"SloMo" is the debut single by Cuban-Spanish singer Chanel Terrero. The song represented Spain in the Eurovision Song Contest 2022 in Turin, Italy, finishing in third place.

Context 
In a press conference, Chanel reported that the song spoke of "empowerment, to feel comfortable with your body, strong, big and stepping well, put on your crown and twerk to the ground. It is impossible not to get up from the chair."

It was said that one of the songwriters, Arjen Thonen, wrote the song with Jennifer Lopez in mind; however, Lopez never responded to his submission. It was later revealed that this was not true.

Eurovision Song Contest

Benidorm Fest 2022 
"SloMo" competed in Benidorm Fest 2022, a song festival organised by TVE used to select Spain's entry for the Eurovision Song Contest. It took place at the  in Benidorm, Valencian Community. Thirteen artists and songs competed over three shows: two semi-finals on 26 and 27 January 2022 and the final on 29 January 2022. Each semi-final featured six or seven songs and four qualified for the final. The results of each show were determined through a combination of public voting, a demoscopic jury and an expert jury. The fourteen competing acts were announced on 10 December 2021, while the competing songs were premiered on 21 December 2021.

"SloMo" won the first semi-final with 110 points, and subsequently won the final with 96 points. In the semi-final, "SloMo" received the most points from the expert and demoscopic juries, while in the final, "SloMo" received the most points from the expert, and "Terra" by Tanxugueiras won the demoscopic and the televote.

"SloMo" only got 3.97%  of the televote, being in third place against "Ay mamá" by Rigoberta Bandini with 18.08% and "Terra" by Tanxugueiras with 70.75%.

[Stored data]
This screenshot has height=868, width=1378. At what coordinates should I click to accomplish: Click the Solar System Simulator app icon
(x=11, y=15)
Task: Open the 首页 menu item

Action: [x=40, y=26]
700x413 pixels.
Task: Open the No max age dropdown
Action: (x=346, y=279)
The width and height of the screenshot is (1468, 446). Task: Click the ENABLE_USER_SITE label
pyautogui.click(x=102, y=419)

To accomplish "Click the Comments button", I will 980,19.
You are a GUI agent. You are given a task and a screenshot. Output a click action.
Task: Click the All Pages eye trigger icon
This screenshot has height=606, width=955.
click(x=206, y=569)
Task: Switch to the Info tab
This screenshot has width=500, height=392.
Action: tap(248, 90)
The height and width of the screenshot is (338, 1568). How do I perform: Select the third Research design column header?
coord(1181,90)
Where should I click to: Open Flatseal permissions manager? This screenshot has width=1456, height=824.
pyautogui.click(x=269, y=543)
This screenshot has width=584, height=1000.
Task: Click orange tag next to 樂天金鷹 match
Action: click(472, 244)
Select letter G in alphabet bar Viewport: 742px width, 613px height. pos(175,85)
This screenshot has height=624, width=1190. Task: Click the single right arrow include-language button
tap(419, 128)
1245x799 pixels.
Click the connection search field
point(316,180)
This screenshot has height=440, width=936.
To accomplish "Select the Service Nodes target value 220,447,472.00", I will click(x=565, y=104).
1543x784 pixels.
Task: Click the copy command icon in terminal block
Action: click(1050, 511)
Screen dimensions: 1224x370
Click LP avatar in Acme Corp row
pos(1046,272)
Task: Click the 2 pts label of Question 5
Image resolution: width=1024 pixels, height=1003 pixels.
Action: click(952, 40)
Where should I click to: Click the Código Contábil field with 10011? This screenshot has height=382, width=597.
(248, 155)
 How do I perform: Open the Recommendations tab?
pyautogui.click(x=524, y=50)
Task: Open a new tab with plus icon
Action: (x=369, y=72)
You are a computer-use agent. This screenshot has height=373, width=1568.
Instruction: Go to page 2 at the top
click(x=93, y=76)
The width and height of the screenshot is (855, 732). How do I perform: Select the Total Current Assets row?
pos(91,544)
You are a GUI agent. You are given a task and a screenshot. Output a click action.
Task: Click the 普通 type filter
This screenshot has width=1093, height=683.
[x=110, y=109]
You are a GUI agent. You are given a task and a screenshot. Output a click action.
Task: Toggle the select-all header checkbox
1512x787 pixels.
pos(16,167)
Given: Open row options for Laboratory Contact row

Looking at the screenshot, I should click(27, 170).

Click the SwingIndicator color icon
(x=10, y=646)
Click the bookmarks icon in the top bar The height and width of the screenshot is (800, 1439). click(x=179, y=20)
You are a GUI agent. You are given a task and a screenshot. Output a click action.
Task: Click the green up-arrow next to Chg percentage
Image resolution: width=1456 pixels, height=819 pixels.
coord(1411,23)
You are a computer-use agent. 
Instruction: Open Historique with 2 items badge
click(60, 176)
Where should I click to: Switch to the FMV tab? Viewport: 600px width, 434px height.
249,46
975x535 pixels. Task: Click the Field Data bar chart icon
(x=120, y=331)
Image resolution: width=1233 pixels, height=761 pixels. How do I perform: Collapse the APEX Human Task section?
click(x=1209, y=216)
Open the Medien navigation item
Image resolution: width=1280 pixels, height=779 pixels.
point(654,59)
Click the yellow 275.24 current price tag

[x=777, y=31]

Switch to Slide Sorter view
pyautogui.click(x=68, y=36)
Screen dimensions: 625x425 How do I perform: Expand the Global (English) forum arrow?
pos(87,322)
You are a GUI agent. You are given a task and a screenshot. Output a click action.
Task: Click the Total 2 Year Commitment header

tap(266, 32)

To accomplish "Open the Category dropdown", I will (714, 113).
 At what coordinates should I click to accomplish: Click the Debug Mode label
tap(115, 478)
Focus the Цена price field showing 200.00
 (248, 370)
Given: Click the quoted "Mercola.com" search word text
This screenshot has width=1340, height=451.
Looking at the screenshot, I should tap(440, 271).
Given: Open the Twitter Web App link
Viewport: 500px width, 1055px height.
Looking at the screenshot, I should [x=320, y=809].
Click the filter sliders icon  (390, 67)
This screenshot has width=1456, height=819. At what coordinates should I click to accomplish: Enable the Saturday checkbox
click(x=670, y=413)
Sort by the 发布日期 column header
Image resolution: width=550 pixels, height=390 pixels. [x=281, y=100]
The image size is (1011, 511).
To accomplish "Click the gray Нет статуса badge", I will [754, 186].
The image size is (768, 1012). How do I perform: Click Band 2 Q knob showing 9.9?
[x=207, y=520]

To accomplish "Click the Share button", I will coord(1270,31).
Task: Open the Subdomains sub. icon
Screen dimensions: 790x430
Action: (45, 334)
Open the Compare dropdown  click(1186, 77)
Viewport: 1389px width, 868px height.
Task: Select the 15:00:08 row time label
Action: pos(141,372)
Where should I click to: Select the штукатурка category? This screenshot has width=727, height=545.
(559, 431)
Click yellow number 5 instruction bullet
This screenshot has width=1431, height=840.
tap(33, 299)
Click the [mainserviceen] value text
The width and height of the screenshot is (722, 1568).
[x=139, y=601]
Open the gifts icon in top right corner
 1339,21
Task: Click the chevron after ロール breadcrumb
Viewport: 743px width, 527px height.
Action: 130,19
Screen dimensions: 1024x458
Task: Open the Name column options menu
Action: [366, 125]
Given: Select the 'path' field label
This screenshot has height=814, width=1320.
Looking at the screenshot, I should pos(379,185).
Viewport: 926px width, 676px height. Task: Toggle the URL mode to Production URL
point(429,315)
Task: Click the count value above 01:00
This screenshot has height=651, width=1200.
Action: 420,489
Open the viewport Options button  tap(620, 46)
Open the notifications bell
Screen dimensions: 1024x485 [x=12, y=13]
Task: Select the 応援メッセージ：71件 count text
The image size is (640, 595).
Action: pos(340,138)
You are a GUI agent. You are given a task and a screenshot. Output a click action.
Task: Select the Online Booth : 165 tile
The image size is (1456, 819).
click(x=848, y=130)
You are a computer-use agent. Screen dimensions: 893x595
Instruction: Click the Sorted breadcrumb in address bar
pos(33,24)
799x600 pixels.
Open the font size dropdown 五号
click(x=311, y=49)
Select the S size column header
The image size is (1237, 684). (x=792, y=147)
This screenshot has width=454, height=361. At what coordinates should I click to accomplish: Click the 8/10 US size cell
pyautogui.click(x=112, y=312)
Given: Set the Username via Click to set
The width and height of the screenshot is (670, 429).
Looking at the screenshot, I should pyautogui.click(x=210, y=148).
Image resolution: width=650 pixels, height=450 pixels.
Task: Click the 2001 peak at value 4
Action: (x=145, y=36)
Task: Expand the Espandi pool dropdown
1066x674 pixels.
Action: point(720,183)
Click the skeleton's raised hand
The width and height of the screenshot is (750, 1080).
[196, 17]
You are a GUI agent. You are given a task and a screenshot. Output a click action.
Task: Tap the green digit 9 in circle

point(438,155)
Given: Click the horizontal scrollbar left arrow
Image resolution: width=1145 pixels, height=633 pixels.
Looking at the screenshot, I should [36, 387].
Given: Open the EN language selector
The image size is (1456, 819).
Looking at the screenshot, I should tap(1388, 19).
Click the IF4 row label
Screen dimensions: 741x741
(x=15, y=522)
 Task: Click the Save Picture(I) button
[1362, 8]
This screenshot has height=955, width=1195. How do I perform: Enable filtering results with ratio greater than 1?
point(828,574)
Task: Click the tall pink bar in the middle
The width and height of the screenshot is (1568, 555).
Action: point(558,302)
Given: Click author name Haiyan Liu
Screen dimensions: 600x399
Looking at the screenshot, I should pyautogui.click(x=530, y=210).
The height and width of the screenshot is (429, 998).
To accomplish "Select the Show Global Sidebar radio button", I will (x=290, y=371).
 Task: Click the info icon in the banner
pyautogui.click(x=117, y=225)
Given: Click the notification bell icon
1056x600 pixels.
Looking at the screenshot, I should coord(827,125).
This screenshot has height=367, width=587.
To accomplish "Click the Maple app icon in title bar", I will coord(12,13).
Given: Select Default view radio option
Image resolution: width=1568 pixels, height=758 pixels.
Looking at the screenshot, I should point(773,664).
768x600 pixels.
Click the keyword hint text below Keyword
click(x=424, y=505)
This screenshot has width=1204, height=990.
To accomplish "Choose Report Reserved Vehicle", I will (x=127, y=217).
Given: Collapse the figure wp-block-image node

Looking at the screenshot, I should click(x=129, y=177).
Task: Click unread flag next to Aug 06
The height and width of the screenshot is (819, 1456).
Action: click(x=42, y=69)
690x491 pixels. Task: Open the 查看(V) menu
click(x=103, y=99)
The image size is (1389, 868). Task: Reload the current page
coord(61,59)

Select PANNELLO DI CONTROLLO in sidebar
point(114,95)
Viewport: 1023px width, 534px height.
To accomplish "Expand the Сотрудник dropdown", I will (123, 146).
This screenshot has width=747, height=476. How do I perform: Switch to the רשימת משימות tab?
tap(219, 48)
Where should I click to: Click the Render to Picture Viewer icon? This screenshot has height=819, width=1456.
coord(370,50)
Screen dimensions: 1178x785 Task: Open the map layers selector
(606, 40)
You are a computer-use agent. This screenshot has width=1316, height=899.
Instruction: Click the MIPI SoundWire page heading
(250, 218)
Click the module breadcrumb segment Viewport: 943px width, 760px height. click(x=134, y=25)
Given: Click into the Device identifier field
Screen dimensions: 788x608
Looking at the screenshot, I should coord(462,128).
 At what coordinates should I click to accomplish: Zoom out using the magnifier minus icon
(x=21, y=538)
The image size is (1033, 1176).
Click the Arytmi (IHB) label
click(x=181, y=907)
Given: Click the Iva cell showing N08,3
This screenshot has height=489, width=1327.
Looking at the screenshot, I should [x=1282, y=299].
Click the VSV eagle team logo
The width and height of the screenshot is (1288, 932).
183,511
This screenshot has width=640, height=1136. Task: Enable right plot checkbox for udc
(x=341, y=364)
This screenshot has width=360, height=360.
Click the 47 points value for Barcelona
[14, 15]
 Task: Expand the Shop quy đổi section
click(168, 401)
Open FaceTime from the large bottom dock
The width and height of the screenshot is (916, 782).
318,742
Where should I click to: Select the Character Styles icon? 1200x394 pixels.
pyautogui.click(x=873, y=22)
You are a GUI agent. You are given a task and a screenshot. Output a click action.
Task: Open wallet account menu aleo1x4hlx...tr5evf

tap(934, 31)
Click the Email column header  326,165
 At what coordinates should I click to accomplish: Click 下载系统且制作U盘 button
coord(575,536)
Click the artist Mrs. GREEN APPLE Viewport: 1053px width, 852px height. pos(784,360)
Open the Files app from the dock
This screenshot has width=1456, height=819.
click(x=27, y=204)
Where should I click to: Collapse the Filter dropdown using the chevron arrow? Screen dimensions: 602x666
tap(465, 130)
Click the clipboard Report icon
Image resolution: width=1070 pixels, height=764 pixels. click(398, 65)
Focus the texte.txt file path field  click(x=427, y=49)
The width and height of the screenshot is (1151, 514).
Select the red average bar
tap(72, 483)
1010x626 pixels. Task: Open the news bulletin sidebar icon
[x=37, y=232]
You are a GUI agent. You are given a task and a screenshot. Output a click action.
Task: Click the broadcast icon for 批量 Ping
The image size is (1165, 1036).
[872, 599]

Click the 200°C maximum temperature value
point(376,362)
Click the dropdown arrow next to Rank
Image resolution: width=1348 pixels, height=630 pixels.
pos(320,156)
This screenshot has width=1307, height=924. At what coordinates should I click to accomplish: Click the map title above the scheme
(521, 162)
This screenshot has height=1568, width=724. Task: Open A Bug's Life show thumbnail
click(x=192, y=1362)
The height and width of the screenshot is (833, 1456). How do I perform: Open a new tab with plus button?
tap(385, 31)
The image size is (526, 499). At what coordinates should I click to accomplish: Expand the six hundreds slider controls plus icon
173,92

> [Work to complete]
1. According to the text about "SloMo," how many points did the song receive when it won the first semi-final of Benidorm Fest 2022?
2. Continue the text about the song "SloMo" from where it stops.

> [Answers in order]
1. 110 points

2.
Upon winning the competition, the authors were accused of plagiarizing Serbian singer Dara Bubamara's 2017 single "Extravagantno", written by Stefan Đurić and Slobodan Veljković, by Bubamara herself and Đurić.

At Eurovision 
The 66th edition of the Eurovision Song Contest took place in Turin, Italy and consisted of two semi-finals on 10 and 12 May, and the grand final on 14 May 2022. According to Eurovision rules, all nations with the exceptions of the host country and the "Big Five" (France, Germany, Italy, Spain and the United Kingdom) were required to qualify from one of two semi-finals in order to compete for the final; the top ten countries from each semi-final progressed to the final. As a member of the "Big Five", Spain automatically qualified to compete in the final on 14 May 2022. In addition to its participation in the final, Spain was also required to broadcast and vote in one of the two semi-finals. This was decided via a draw held during the semi-final allocation draw on 25 January 2022, when it was announced that Spain would vote in the second semi-final. The song finished in 3rd place with 459 points and gave Spain its best ever result in number of points, receiving 12 points from 8 different juries and giving Spain its best result since 1995.

Track listing
Digital download and streaming
 "SloMo" – 2:56

Digital download and streaming – Eurovision's Dancebreak Edit
 "SloMo" (Eurovision's Dancebreak Edit) – 3:00

7-inch single

Charts

Weekly charts

Year-end charts

Certifications

References 

2022 songs
2022 singles
BMG Rights Management singles
Eurovision songs of 2022
Eurovision songs of Spain
Number-one singles in Spain
Songs written by Leroy Sanchez
Songs written by Keith Harris (record producer)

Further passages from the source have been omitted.